On Mon, 2010-12-13 at 09:48 -0600, Clark Williams wrote:
> On Mon, 13 Dec 2010 10:33:52 -0500
> seth vidal <[email protected]> wrote:
> 
> > On Sun, 2010-12-12 at 10:08 -0600, Clark Williams wrote:
> > > Seth,
> > > 
> > > I was scanning BZ's for mock this weekend (yes, I occasionally do
> > > that) and saw the one (519258) where we fail due to the fact that we're
> > > scanning the output of yum and not correctly handling being in the
> > > German locale. I was wondering how much code would be involved in
> > > importing yum modules and making direct calls into the yum API?
> > > 
> > > A quick look at the code in py/mock/backend.py shows that we only call
> > > yum with the following commands:
> > > 
> > >   install
> > >   update
> > >   resolvedep
> > >   groupinstall
> > > 
> > > It's the resolvedep command that's failing, so it's possible that all
> > > we really need to do is create a function that correctly resolves
> > > dependencies without depending on any particular output. 
> > > 
> > > Thoughts?
> > 
> > 
> > Once you get the yum object setup to talk to the chroot it should be
> > easy to do the rest. The only question I have is if there is any selinux
> > reason to not have mock do it b/c of the capabilities yum is afforded?
> > 
> > -sv
> > 
> > 
> 
> I'm not sure I parsed that question correctly. With the selinux plugin
> enabled, mock sets up the chroot so that selinux is "disabled" inside
> it, regardless of the state of selinux on the actual host running mock.

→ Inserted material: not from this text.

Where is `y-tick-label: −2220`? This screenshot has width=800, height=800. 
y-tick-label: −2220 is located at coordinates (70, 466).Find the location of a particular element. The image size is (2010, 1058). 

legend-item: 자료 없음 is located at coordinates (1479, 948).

okay - if it is disabled that's fine - my main concern was making sure
no labeling the yum executable has was going to impact things if mock
was calling it directly.

> The reason I am pondering directly accessing yum is that currently we
> parse the output of the resolvedep command and string processing is
> notoriously fragile once you leave the C locale. If we just make calls
> into yum and get back objects representing the missing dependencies
> (rather than parsing yum output as we do now) we side-step all the
> locale issues. 

it gets rid of MOST locale issues - but it hands you more of the bizarro
unicode issues :(. I would recommend making sure you enforce locale=C if
you're going to use yum as a module to minimize unicodedecode
tracebacks.

The other thing that might be worth considering is using yum as an cli
interface for the install/update calls but use the api for resolvedep.
The only reason is resolvedep doesn't have much in the way of a callback
so it is easy - the callback for install/update is a bit more involved
if you want quasi-useful feedback in the mock log.